• [Exercise details]
Copy the following records exactly as they appear, line for line, without any changes.

>>>>

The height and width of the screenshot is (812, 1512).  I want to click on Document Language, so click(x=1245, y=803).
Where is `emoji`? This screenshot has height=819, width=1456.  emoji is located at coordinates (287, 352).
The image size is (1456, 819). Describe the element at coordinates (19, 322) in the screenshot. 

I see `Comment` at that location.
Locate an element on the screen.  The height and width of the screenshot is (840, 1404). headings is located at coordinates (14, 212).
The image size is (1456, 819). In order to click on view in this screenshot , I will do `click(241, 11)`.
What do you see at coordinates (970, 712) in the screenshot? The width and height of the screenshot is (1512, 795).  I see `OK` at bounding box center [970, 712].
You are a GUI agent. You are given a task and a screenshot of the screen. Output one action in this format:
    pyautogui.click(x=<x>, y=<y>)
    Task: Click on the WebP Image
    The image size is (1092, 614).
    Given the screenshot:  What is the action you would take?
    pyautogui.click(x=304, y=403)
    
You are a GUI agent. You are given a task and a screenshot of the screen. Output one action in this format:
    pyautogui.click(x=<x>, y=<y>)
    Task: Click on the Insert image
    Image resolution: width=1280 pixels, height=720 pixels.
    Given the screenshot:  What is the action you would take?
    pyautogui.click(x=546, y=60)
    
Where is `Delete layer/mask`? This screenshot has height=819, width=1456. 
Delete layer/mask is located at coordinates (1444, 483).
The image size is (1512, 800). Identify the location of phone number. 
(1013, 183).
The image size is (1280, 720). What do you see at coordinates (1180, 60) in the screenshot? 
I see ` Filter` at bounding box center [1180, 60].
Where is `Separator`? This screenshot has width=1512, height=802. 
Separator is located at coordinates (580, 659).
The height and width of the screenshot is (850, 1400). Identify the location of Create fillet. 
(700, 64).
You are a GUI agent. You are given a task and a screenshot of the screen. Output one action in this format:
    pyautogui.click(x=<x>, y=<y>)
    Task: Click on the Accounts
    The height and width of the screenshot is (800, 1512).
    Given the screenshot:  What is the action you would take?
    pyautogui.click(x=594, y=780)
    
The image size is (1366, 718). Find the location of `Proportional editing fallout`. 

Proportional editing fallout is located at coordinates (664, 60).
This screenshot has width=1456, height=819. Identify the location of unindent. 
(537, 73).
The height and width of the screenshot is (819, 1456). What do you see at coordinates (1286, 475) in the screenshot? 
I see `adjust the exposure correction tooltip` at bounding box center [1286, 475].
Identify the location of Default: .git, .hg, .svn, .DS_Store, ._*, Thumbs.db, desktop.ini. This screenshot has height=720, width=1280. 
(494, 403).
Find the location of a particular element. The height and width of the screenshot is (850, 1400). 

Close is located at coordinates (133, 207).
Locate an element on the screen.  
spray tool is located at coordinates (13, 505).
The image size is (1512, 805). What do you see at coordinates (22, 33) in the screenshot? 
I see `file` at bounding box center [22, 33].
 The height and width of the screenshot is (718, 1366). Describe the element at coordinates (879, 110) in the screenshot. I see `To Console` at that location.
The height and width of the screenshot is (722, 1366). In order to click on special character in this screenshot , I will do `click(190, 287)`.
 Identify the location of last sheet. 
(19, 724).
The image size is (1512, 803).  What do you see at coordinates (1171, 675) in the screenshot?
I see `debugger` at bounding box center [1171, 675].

<<<<

• [Written answer]
The height and width of the screenshot is (812, 1512).  I want to click on Document Language, so click(x=1245, y=803).
Where is `emoji`? This screenshot has height=819, width=1456.  emoji is located at coordinates (287, 352).
The image size is (1456, 819). Describe the element at coordinates (19, 322) in the screenshot. 

I see `Comment` at that location.
Locate an element on the screen.  The height and width of the screenshot is (840, 1404). headings is located at coordinates (14, 212).
The image size is (1456, 819). In order to click on view in this screenshot , I will do `click(241, 11)`.
What do you see at coordinates (970, 712) in the screenshot? The width and height of the screenshot is (1512, 795).  I see `OK` at bounding box center [970, 712].
You are a GUI agent. You are given a task and a screenshot of the screen. Output one action in this format:
    pyautogui.click(x=<x>, y=<y>)
    Task: Click on the WebP Image
    The image size is (1092, 614).
    Given the screenshot:  What is the action you would take?
    pyautogui.click(x=304, y=403)
    
You are a GUI agent. You are given a task and a screenshot of the screen. Output one action in this format:
    pyautogui.click(x=<x>, y=<y>)
    Task: Click on the Insert image
    Image resolution: width=1280 pixels, height=720 pixels.
    Given the screenshot:  What is the action you would take?
    pyautogui.click(x=546, y=60)
    
Where is `Delete layer/mask`? This screenshot has height=819, width=1456. 
Delete layer/mask is located at coordinates (1444, 483).
The image size is (1512, 800). Identify the location of phone number. 
(1013, 183).
The image size is (1280, 720). What do you see at coordinates (1180, 60) in the screenshot? 
I see ` Filter` at bounding box center [1180, 60].
Where is `Separator`? This screenshot has width=1512, height=802. 
Separator is located at coordinates (580, 659).
The height and width of the screenshot is (850, 1400). Identify the location of Create fillet. 
(700, 64).
You are a GUI agent. You are given a task and a screenshot of the screen. Output one action in this format:
    pyautogui.click(x=<x>, y=<y>)
    Task: Click on the Accounts
    The height and width of the screenshot is (800, 1512).
    Given the screenshot:  What is the action you would take?
    pyautogui.click(x=594, y=780)
    
The image size is (1366, 718). Find the location of `Proportional editing fallout`. 

Proportional editing fallout is located at coordinates (664, 60).
This screenshot has width=1456, height=819. Identify the location of unindent. 
(537, 73).
The height and width of the screenshot is (819, 1456). What do you see at coordinates (1286, 475) in the screenshot? 
I see `adjust the exposure correction tooltip` at bounding box center [1286, 475].
Identify the location of Default: .git, .hg, .svn, .DS_Store, ._*, Thumbs.db, desktop.ini. This screenshot has height=720, width=1280. 
(494, 403).
Find the location of a particular element. The height and width of the screenshot is (850, 1400). 

Close is located at coordinates (133, 207).
Locate an element on the screen.  
spray tool is located at coordinates (13, 505).
The image size is (1512, 805). What do you see at coordinates (22, 33) in the screenshot? 
I see `file` at bounding box center [22, 33].
 The height and width of the screenshot is (718, 1366). Describe the element at coordinates (879, 110) in the screenshot. I see `To Console` at that location.
The height and width of the screenshot is (722, 1366). In order to click on special character in this screenshot , I will do `click(190, 287)`.
 Identify the location of last sheet. 
(19, 724).
The image size is (1512, 803).  What do you see at coordinates (1171, 675) in the screenshot?
I see `debugger` at bounding box center [1171, 675].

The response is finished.